Once again, TurboTax Premier remains our favorite tax software, if only by a slim margin, over the ever improving . But aside from some interface refinements, don't expect dramatic changes within TurboTax Premier 2004. Attention to detail makes TurboTax better overall, with its pervasive use of plain English rather than confusing tax jargon, recurring summary screens that let you periodically review your tax information, and--a boon for modem users--its ability to download program and tax-form updates while you are using the program. We recommend TurboTax 2004 for upgraders and new users alike. TaxCut users, however, should stick with their program, which is good, if slightly harder to use. Installing TurboTax Premier 2004 was easy and took about three minutes in our tests--just as speedy as competitor TaxCut. Compared with last year's version, TurboTax 2004 offers a faster postsetup experience, too. No longer must you click through a series of welcome screens that discuss program upgrades or tax code changes (as is still the case with TaxCut); rather, the opening screen of TurboTax now begins with the tax interview required to complete your return.
Also new: TurboTax 2004 lets you begin the interview while downloading updated tax forms and program files in the background. Modem users will like this feature. Why? In our tests, the estimated dial-up download time was 15 minutes. That's a long wait, particularly if you've waited until April 15 to get started. Via DSL, the same download/installation took 2 minutes. By comparison, TaxCut waits for the update to finish before starting its interview--precious time wasted.
The TurboTax interface, which was good last year, is even better this year. Many screen titles are actionable, meaning they ask you a question (for example, "Any dependents?"). For the most part, Intuit keeps baffling tax lingo to a minimum. However, some jargon is inevitable. For instance, one screen title reads: Any Forms 2439? If you don't know Form 2438 from Formula 409, click the Get Answers button in the upper-left corner of the screen for the nitty-gritty details.TurboTax 2004 comes in a variety of flavors. We tested the Premier package, which offers additional tools not found in the Deluxe and Basic versions. These include extra help for reporting business and investment income and advice for maximizing 401(k) contributions. TurboTax prices are comparable to, or slightly higher than, their TaxCut counterparts--as of February 2005, for instance, TurboTax Premier 2004 costs $10 more than the similarly equipped TaxCut Premium 2004.

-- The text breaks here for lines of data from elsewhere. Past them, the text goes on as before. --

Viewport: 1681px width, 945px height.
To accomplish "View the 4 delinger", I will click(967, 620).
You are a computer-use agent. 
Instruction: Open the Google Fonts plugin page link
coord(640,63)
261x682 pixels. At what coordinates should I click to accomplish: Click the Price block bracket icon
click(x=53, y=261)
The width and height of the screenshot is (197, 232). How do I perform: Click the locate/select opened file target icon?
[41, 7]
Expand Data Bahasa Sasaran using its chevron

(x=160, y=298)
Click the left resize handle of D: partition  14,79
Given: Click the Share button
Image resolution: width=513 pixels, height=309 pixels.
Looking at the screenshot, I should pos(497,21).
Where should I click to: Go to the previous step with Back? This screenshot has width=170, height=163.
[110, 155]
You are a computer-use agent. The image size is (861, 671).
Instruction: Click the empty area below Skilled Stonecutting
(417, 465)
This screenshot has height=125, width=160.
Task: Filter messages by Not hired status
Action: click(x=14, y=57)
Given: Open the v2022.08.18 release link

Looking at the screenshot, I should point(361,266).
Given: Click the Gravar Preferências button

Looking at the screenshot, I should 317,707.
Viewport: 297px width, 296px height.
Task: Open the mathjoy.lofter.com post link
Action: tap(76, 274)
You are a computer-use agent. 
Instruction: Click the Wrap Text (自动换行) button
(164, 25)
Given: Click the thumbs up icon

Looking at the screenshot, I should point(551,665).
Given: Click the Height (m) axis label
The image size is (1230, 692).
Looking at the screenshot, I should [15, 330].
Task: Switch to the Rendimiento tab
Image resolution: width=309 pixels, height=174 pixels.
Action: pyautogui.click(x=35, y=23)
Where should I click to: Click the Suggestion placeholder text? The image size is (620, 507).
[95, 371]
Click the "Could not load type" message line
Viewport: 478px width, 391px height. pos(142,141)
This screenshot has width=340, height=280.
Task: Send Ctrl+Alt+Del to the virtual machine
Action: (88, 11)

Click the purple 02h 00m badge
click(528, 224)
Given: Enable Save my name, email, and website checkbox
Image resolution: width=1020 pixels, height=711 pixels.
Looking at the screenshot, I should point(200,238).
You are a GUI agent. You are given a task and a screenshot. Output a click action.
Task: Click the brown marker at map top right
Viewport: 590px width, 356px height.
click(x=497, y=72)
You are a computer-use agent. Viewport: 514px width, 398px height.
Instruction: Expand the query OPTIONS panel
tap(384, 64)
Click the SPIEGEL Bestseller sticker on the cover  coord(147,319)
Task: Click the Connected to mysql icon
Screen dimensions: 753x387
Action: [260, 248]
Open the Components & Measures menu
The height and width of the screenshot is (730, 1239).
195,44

Interface improvements--not new features--are the focus of TurboTax 2004. As a result, there isn't much new here. But we're not complaining. Premier is packed with well-written tax tips and information, and that's why we give TurboTax the edge over TaxCut in this all-important area.
For example, take the Alternative Minimum Tax (AMT). This mysterious tax system, with its own collection of (typically less generous) deductions, bedeviled millions of middle- and high-income taxpayers last year. While both TurboTax and TaxCut help determine whether you quality for the AMT, TurboTax's instructions are much easier to grasp.